■ TASK DETAILS ■
Using the data that follows, return exactly the lines from the one that contains "Лучшее (374, 17)" through the one that contains "Screenshot is 229x2576.", ends included.

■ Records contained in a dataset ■
***

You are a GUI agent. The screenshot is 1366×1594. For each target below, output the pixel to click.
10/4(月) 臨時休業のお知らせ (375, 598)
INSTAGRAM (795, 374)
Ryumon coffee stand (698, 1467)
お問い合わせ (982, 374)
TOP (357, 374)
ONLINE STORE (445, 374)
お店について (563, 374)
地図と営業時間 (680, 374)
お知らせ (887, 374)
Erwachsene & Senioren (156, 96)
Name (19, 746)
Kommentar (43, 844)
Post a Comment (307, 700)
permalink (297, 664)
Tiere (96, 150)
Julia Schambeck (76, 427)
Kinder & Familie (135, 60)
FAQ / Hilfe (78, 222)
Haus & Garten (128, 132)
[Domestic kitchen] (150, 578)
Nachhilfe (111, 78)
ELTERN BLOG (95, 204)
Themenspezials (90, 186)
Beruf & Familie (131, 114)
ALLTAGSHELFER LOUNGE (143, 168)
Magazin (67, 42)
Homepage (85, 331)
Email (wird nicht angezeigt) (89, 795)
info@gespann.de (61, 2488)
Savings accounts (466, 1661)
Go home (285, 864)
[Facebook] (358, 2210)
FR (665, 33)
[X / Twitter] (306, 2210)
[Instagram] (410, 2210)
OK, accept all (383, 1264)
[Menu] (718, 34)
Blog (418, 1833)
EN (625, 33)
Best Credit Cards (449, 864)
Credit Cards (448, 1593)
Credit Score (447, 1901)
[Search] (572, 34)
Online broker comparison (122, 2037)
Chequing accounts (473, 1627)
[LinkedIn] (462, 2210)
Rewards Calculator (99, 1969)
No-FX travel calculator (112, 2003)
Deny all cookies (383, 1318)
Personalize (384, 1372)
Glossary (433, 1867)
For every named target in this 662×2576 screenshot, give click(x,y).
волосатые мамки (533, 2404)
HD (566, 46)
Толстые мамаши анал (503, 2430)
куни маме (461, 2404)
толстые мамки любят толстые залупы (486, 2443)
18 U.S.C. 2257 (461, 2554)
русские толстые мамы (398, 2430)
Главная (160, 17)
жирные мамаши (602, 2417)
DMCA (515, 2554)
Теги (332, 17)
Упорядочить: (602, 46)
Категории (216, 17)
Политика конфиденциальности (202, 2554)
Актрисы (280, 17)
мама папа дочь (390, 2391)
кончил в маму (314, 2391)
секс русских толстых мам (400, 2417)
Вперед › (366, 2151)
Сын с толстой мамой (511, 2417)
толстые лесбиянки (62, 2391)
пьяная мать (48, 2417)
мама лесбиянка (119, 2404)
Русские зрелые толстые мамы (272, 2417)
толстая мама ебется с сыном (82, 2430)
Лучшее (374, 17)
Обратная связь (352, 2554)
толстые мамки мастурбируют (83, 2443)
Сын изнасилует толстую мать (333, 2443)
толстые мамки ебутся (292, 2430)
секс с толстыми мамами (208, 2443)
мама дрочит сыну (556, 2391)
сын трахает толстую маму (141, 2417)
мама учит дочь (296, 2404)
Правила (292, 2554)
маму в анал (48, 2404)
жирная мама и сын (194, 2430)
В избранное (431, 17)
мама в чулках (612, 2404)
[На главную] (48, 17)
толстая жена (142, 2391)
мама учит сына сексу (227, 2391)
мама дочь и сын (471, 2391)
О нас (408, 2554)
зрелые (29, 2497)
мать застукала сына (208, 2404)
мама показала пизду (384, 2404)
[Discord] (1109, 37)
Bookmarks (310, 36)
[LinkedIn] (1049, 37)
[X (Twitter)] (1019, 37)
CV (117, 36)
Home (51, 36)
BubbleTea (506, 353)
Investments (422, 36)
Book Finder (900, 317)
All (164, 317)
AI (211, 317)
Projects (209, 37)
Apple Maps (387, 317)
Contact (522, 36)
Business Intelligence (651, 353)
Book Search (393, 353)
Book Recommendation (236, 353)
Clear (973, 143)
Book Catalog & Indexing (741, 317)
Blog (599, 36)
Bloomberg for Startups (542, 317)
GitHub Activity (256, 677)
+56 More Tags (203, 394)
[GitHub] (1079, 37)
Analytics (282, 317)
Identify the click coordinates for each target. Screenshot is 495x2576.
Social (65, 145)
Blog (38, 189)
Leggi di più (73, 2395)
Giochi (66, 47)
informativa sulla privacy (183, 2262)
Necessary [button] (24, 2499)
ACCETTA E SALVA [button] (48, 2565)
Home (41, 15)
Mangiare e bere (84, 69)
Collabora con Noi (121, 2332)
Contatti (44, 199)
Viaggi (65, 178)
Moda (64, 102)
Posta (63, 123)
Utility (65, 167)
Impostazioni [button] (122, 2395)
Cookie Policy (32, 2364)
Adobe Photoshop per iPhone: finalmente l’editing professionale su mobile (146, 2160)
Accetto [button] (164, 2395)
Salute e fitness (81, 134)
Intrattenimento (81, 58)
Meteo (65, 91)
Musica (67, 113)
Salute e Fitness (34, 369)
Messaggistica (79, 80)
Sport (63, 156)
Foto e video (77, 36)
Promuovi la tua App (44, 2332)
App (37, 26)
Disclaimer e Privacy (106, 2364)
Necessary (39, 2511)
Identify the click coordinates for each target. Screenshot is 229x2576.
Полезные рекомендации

***

■ EXPECTED ANSWER ■
Лучшее (374, 17)
Обратная связь (352, 2554)
толстые мамки мастурбируют (83, 2443)
Сын изнасилует толстую мать (333, 2443)
толстые мамки ебутся (292, 2430)
секс с толстыми мамами (208, 2443)
мама дрочит сыну (556, 2391)
сын трахает толстую маму (141, 2417)
мама учит дочь (296, 2404)
Правила (292, 2554)
маму в анал (48, 2404)
жирная мама и сын (194, 2430)
В избранное (431, 17)
мама в чулках (612, 2404)
[На главную] (48, 17)
толстая жена (142, 2391)
мама учит сына сексу (227, 2391)
мама дочь и сын (471, 2391)
О нас (408, 2554)
зрелые (29, 2497)
мать застукала сына (208, 2404)
мама показала пизду (384, 2404)
[Discord] (1109, 37)
Bookmarks (310, 36)
[LinkedIn] (1049, 37)
[X (Twitter)] (1019, 37)
CV (117, 36)
Home (51, 36)
BubbleTea (506, 353)
Investments (422, 36)
Book Finder (900, 317)
All (164, 317)
AI (211, 317)
Projects (209, 37)
Apple Maps (387, 317)
Contact (522, 36)
Business Intelligence (651, 353)
Book Search (393, 353)
Book Recommendation (236, 353)
Clear (973, 143)
Book Catalog & Indexing (741, 317)
Blog (599, 36)
Bloomberg for Startups (542, 317)
GitHub Activity (256, 677)
+56 More Tags (203, 394)
[GitHub] (1079, 37)
Analytics (282, 317)
Identify the click coordinates for each target. Screenshot is 495x2576.
Social (65, 145)
Blog (38, 189)
Leggi di più (73, 2395)
Giochi (66, 47)
informativa sulla privacy (183, 2262)
Necessary [button] (24, 2499)
ACCETTA E SALVA [button] (48, 2565)
Home (41, 15)
Mangiare e bere (84, 69)
Collabora con Noi (121, 2332)
Contatti (44, 199)
Viaggi (65, 178)
Moda (64, 102)
Posta (63, 123)
Utility (65, 167)
Impostazioni [button] (122, 2395)
Cookie Policy (32, 2364)
Adobe Photoshop per iPhone: finalmente l’editing professionale su mobile (146, 2160)
Accetto [button] (164, 2395)
Salute e fitness (81, 134)
Intrattenimento (81, 58)
Meteo (65, 91)
Musica (67, 113)
Salute e Fitness (34, 369)
Messaggistica (79, 80)
Sport (63, 156)
Foto e video (77, 36)
Promuovi la tua App (44, 2332)
App (37, 26)
Disclaimer e Privacy (106, 2364)
Necessary (39, 2511)
Identify the click coordinates for each target. Screenshot is 229x2576.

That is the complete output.